Mi madre, la mujer adulta en aquel recuerdo, no solo obraba conforme al guion consensuado por los discursos imperantes y, en ese sentido, acompañaba correctamente a su macho, sino que, además, junto con los designios que ambos actuaban --ella y su marido, mi padre-- criaban y educaban a su machito --quien suscribe-- introduciéndolo de ese modo al mundo de privilegios que le correspondía simplemente por portar el genital correcto. A la vez, educaban a sus hijas, mis hermanas, por supuesto, que estaban allí actuando el papel reservado para ellas.
El gesto silente
De la anécdota, me interesa reparar en el gesto silente de mi padre, quien ni siquiera necesitó responder mi mirada inquisitoria con palabras: estaba todo claro y sobre la mesa, acaso nunca mejor dicho. Mi interpretación correspondiente no se quedaba atrás: la coproducción hereditaria de los varones al servicio de la perpetuación del mismo sistema estaba consumada.
Recuerdo también un paseo en mi niñez junto a un amigo y sus padres. Tal vez tendría unos 9 o 10 años, eran los finales de la década de 1970. Cenamos en algún restaurante y luego paseamos despreocupadamente por algunas calles de la ciudad. En la vereda de enfrente, supongo que cerca de la medianoche, se oyen gritos destemplados de un hombre y tal vez, no recuerdo bien, alguna musitación ahogada de mujer. Miro y alcanzo a ver algo así como un zamarreo de él sobre ella y en la semipenumbra se oye un cachetazo y adivino movimientos defensivos. Al unísono, los padres de mi amigo nos ordenan a ambos niños: “no miren, vengan con nosotros, sigan caminando”. Luego, en la intimidad del auto, de regreso a casa, nos explicarán que no hay que meterse en cuestiones de parejas ajenas porque lo más probable es que el tercero salga perjudicado ya que probablemente ella también reprobaría la intromisión del comedido.
El gesto silente en este caso no se dirigía al niño que yo era, sino que esos adultos le enseñaban a él --es decir a mí, también a mi amigo-- que hacer lo correcto era no meterse. En este caso, el gesto silente no era el medio sino la prescripción.
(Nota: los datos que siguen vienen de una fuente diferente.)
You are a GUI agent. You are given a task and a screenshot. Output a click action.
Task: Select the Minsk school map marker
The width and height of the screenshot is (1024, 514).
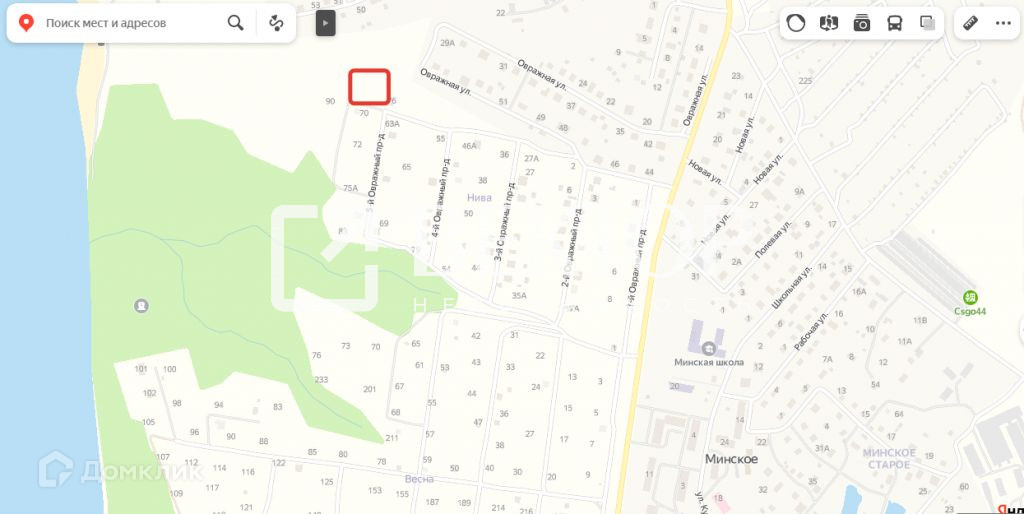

Me pregunto qué haría hoy en una situación similar: ¿intervendría en defensa de la mujer o mantendría la neutralidad “correcta” que me inculcaron hace 50 años? Me gusta pensar que sería capaz de interceder para proteger a la mujer agredida (ojalá no me venzan la comodidad, la cobardía o ambas).
Me parece que el trillado “no te metas”, el viejo refrán “todo comedido sale mal”, o la creencia referida a que en cuestiones de pareja debemos respetar los modos de encontrarse, desencontrarse y gozar de cada una, aun cuando estas tres admoniciones continúan, en distintos grados, conservando algún grado de eficacia, sin embargo, deberíamos poder intervenir cuando una mujer es violentada en la vía pública. Lo mismo si sucede puertas adentros pero por distintos signos nos anoticiamos de la situación. Si la violencia ocurre en público o si sus signos toman estado público (moretones, heridas, ruidos, gritos, etc.) la situación nos llama, nos involucra querámoslo o no. Y nosotros, por supuesto, tenemos que hacer algo con ese llamado.
Algunas campañas públicas que apelan a que todos nos comprometamos en situaciones de estas características me hacen pensar que a lo mejor algo está empezando a cambiar. Supongo que desnaturalizar la violencia, visibilizar el problema y no mirar para otro lado ni hacer silencio cómplice son elementos clave para un cambio posible.
Martín Alomo es psicoanalista. Doctor en Psicología. Magíster en Psicoanálisis. Docente del Doctorado en Psicología y de la Maestría en Psicoanálisis de la UBA. Codirector de la Maestría en Psicopatología (UCES).